Expanding into Hybrid Code Retrieval, we introduce more dynamic query-document structures:
- Code Issue Fixing pairs bug reports (queries) with their corresponding fixes (documents).
- Code Agent Conversations use past conversational turns as queries and the next expected response as the document.
To further enhance the code retrieval capabilities, we incorporate negative examples within the same programming language, ensuring better model generalization and distinction between relevant and irrelevant matches. By repurposing these datasets into structured query-document pairs, we create a robust retrieval system tailored for efficient and effective code search.
Real-World Application Results
Code Retrieval
*Represents that the numbers are reported from the CoIR Leaderboard*
Averaged over all 10 datasets in the CoIR benchmark, the SFR-Embedding-Code7B is currently the top-ranked model, casing the effectiveness of its general code and text training. Smaller models like SFR-Embedding-Code 400M and 2B also outperform the comparable sized models, offering efficient alternatives with advantages in latency and cost. Their success underscores the robustness and generalizability of our training methodology.
Bridging Text and Code Retrieval
SFR-Embedding-Code does more than handle code alone. Its text retrieval capabilities make it a versatile, dual-purpose tool for locating documentation for specific code snippets, searching for explanations or tutorials, and integrating text and code insights into cohesive solutions.

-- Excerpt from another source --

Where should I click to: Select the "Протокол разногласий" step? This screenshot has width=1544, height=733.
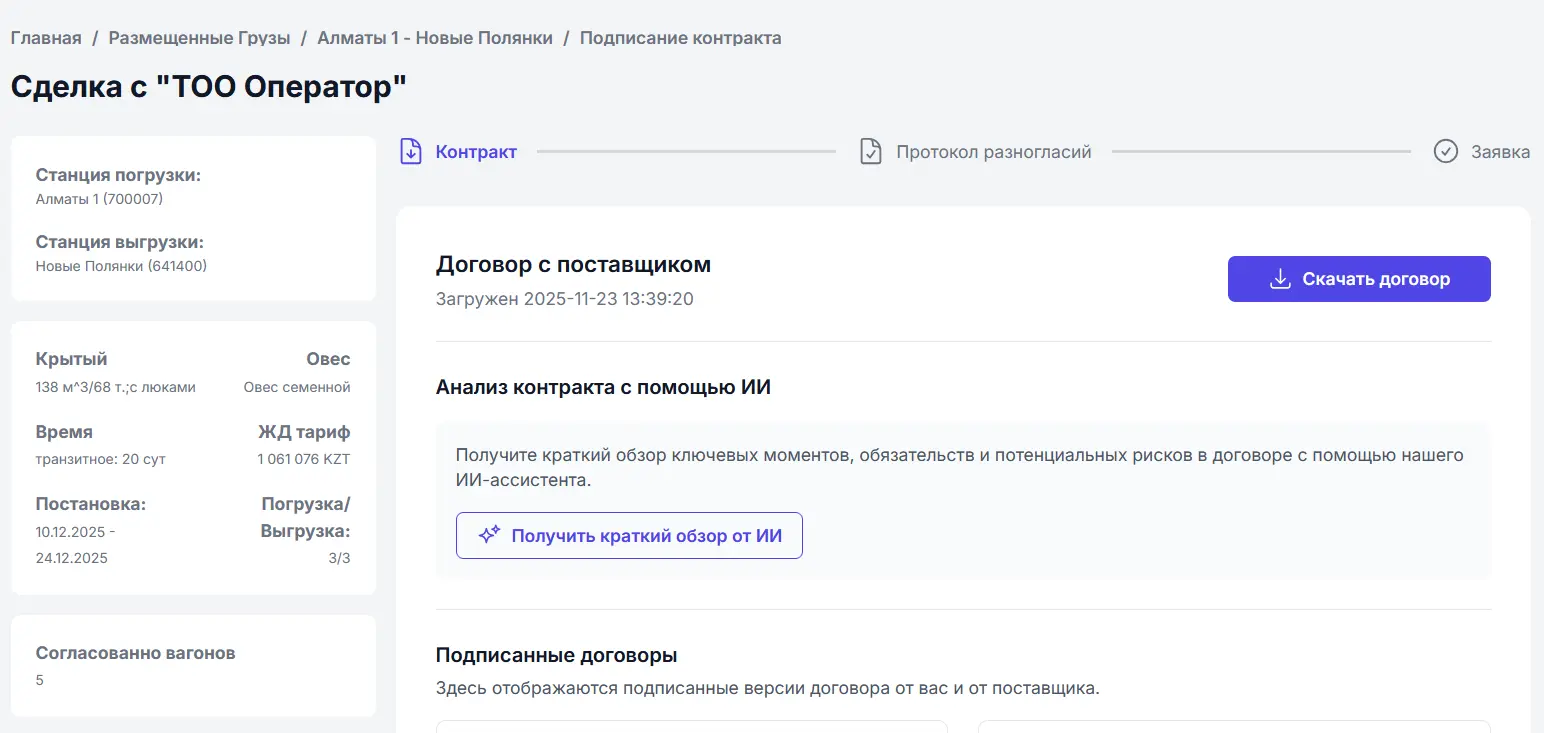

Compared to the strongest text embedding models, NV-Embed-V2 and SFR-V2, SFR-Embedding-Code consistently outperforms them with higher average scores across text and code retrieval datasets.
Resolving GitHub Issues
SFR-Embedding-Code was evaluated on SWE-Bench Lite following Code-RAG bench, which has a 300-problem dataset for modifying multiple files to pass test cases. Improved retrieval quality by SFR-Embedding-Code model family boosted problem-solving accuracy and efficiency, approaching close to gold-standard performance in a standardized Docker environment.
Conclusion
SFR-Embedding-Code represents a major leap forward in AI-driven code retrieval, bridging the gap between text and code search, enabling higher productivity, and driving innovation. Its open-source nature invites collaboration and transparency, empowering the broader AI and developer communities to build on its foundation.